## WORKING DATA
------------------------------

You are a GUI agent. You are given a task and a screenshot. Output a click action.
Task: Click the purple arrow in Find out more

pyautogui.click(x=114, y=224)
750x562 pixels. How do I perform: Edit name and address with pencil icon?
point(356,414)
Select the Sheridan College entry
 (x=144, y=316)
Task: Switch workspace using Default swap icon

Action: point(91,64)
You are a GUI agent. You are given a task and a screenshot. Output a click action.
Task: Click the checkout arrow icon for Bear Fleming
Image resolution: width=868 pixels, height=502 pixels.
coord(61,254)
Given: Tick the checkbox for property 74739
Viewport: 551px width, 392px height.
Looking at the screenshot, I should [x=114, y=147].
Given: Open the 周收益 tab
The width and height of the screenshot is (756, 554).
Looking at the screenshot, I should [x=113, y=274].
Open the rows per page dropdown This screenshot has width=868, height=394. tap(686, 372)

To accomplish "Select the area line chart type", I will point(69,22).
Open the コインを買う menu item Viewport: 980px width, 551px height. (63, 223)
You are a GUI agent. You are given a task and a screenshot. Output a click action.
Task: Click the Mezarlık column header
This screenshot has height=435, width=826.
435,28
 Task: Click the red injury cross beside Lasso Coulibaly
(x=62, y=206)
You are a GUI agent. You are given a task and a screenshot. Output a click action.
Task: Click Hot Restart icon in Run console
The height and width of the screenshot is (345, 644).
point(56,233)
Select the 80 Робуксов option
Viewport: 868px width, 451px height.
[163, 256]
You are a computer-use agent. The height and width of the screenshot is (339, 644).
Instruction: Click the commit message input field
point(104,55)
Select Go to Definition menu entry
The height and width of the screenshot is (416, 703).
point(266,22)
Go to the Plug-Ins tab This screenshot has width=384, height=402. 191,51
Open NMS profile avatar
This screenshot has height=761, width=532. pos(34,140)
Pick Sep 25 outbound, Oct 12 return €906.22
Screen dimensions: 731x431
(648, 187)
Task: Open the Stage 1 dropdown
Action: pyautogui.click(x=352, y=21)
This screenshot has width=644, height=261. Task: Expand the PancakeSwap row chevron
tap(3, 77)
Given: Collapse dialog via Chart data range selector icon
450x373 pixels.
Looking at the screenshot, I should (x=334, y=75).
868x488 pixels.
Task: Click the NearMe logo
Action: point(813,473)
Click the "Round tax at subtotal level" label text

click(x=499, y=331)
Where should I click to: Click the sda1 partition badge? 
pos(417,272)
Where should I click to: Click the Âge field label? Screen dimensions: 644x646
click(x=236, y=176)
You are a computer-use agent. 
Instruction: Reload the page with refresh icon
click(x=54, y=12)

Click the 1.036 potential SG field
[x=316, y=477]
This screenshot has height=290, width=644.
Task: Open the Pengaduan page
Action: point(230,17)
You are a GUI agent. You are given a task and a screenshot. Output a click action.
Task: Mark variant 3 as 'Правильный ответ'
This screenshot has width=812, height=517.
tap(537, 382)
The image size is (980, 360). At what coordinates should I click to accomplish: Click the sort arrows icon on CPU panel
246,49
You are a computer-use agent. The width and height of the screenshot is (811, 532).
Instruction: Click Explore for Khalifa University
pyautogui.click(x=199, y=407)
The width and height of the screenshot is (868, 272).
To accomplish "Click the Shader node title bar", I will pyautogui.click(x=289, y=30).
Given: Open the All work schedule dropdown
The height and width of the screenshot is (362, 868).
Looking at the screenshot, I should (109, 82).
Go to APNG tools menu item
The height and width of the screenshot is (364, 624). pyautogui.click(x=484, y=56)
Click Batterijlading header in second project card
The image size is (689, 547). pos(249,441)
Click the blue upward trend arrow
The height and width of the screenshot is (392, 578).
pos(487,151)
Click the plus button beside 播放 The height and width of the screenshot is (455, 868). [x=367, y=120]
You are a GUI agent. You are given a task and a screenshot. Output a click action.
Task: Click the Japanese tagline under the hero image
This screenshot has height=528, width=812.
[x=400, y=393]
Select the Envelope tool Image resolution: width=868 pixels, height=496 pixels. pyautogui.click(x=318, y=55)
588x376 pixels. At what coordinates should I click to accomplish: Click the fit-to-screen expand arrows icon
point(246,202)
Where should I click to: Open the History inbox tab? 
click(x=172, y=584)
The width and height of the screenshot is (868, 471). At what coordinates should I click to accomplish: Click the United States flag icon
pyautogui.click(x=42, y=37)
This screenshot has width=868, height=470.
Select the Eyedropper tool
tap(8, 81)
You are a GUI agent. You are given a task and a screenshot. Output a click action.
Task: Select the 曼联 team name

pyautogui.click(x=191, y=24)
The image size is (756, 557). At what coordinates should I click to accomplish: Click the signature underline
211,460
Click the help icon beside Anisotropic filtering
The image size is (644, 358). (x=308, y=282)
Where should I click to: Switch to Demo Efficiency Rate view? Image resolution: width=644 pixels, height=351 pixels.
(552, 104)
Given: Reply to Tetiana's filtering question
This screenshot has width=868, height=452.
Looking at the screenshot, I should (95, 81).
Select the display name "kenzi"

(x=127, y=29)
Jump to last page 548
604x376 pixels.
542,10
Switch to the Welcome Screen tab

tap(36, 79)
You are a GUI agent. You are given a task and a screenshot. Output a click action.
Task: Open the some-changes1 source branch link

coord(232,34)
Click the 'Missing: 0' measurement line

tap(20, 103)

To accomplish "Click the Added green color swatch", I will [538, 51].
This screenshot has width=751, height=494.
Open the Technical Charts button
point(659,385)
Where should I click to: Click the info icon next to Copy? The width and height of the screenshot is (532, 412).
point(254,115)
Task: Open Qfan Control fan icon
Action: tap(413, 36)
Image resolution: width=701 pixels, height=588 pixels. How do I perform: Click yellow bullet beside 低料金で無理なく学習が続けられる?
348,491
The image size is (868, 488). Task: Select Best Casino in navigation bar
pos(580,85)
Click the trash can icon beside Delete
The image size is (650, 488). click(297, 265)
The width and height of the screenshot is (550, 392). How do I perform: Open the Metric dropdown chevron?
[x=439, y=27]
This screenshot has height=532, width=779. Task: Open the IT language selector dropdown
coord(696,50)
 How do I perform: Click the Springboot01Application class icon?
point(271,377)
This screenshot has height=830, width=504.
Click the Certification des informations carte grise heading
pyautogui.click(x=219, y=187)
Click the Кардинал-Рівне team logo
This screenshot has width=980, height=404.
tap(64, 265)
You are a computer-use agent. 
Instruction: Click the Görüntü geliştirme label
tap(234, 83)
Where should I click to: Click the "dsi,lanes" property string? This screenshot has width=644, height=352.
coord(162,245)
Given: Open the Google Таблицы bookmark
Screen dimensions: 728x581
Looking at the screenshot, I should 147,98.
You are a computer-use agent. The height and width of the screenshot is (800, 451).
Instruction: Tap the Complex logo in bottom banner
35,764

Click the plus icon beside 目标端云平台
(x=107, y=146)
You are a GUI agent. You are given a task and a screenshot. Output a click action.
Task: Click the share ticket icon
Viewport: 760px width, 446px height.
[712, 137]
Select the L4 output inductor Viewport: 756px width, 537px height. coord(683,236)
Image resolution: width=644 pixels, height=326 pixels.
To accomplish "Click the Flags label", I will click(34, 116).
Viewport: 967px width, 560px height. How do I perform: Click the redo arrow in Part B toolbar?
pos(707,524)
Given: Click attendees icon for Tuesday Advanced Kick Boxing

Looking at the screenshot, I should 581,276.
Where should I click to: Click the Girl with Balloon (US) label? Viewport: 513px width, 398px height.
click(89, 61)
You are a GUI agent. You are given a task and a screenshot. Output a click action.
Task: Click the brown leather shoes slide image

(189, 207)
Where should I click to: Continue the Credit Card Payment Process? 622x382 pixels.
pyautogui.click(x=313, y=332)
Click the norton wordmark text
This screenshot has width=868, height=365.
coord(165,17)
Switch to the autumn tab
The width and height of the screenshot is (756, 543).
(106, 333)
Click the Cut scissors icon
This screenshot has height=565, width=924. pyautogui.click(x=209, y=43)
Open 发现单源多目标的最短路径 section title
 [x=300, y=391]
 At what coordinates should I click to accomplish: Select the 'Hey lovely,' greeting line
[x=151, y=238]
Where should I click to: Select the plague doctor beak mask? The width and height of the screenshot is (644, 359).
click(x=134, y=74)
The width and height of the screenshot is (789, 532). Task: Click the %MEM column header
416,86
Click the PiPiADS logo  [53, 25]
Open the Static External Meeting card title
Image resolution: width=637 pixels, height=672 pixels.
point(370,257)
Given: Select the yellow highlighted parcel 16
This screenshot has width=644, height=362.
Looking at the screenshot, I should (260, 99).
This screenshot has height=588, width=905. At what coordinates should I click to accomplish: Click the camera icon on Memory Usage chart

------------------------------

## PROBLEM DETAILS
Your answer should be one number: the count of lines in the data above that include the word "computer".

## SOLUTION TO THE PROBLEM
5